* EXERCISE REQUIREMENTS
Copy the listing lines exactly, starting at the line that contains "Open the profile avatar menu" and ending at the line that contains "coord(215,25)".

* DATA SECTION
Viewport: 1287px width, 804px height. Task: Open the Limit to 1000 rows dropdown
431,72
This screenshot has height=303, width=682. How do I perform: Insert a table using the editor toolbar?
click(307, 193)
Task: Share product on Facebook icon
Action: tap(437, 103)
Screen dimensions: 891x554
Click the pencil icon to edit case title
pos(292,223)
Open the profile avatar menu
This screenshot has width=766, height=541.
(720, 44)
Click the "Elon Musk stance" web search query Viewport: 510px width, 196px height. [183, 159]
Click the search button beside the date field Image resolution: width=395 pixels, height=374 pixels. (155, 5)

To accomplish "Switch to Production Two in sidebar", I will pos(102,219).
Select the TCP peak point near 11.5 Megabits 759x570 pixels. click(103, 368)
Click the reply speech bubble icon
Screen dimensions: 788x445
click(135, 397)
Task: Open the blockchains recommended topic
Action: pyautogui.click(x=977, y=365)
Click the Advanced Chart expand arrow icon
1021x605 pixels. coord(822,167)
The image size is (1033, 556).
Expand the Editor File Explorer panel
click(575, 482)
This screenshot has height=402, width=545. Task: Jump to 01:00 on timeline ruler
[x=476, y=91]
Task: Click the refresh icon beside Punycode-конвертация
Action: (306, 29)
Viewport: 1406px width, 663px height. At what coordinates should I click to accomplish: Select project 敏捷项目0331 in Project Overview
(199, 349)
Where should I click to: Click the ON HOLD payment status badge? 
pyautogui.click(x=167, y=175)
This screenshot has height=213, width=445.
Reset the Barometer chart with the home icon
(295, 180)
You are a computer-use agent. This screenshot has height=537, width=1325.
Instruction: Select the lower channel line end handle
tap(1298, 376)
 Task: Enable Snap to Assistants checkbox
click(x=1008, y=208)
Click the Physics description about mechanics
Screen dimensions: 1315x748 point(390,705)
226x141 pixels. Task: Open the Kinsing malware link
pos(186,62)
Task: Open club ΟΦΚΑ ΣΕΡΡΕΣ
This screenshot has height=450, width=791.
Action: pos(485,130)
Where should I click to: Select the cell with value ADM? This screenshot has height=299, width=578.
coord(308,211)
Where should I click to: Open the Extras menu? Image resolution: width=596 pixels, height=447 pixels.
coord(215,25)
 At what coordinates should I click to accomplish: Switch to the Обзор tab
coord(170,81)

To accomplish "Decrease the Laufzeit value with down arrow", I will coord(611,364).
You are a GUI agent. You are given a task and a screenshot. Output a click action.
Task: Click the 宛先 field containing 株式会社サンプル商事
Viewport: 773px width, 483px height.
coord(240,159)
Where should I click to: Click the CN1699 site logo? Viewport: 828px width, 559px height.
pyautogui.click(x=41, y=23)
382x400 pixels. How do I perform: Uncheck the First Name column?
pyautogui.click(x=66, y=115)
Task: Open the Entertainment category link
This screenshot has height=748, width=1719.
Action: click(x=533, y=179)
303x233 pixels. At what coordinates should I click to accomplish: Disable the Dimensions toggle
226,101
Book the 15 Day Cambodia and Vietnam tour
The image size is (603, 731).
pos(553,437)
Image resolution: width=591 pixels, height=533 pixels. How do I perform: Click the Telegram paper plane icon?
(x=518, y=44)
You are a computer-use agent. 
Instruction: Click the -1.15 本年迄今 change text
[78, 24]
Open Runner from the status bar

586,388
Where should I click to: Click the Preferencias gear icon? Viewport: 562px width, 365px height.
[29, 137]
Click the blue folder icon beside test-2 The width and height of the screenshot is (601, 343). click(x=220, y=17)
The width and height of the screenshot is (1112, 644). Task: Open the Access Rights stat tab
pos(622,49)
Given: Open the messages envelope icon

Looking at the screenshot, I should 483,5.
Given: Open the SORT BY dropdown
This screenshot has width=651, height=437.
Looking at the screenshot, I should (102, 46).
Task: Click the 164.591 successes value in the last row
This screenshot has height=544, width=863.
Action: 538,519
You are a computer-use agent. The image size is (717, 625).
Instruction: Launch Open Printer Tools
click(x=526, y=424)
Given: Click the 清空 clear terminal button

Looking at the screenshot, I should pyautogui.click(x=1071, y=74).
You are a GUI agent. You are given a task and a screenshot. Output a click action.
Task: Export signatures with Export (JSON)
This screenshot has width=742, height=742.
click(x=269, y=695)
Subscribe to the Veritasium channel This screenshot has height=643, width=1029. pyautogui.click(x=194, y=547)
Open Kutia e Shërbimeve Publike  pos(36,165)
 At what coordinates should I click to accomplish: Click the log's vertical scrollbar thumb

* TASK SOLUTION
Open the profile avatar menu
This screenshot has width=766, height=541.
(720, 44)
Click the "Elon Musk stance" web search query Viewport: 510px width, 196px height. [183, 159]
Click the search button beside the date field Image resolution: width=395 pixels, height=374 pixels. (155, 5)

To accomplish "Switch to Production Two in sidebar", I will pos(102,219).
Select the TCP peak point near 11.5 Megabits 759x570 pixels. click(103, 368)
Click the reply speech bubble icon
Screen dimensions: 788x445
click(135, 397)
Task: Open the blockchains recommended topic
Action: pyautogui.click(x=977, y=365)
Click the Advanced Chart expand arrow icon
1021x605 pixels. coord(822,167)
The image size is (1033, 556).
Expand the Editor File Explorer panel
click(575, 482)
This screenshot has height=402, width=545. Task: Jump to 01:00 on timeline ruler
[x=476, y=91]
Task: Click the refresh icon beside Punycode-конвертация
Action: (306, 29)
Viewport: 1406px width, 663px height. At what coordinates should I click to accomplish: Select project 敏捷项目0331 in Project Overview
(199, 349)
Where should I click to: Click the ON HOLD payment status badge? 
pyautogui.click(x=167, y=175)
This screenshot has height=213, width=445.
Reset the Barometer chart with the home icon
(295, 180)
You are a computer-use agent. This screenshot has height=537, width=1325.
Instruction: Select the lower channel line end handle
tap(1298, 376)
 Task: Enable Snap to Assistants checkbox
click(x=1008, y=208)
Click the Physics description about mechanics
Screen dimensions: 1315x748 point(390,705)
226x141 pixels. Task: Open the Kinsing malware link
pos(186,62)
Task: Open club ΟΦΚΑ ΣΕΡΡΕΣ
This screenshot has height=450, width=791.
Action: pos(485,130)
Where should I click to: Select the cell with value ADM? This screenshot has height=299, width=578.
coord(308,211)
Where should I click to: Open the Extras menu? Image resolution: width=596 pixels, height=447 pixels.
coord(215,25)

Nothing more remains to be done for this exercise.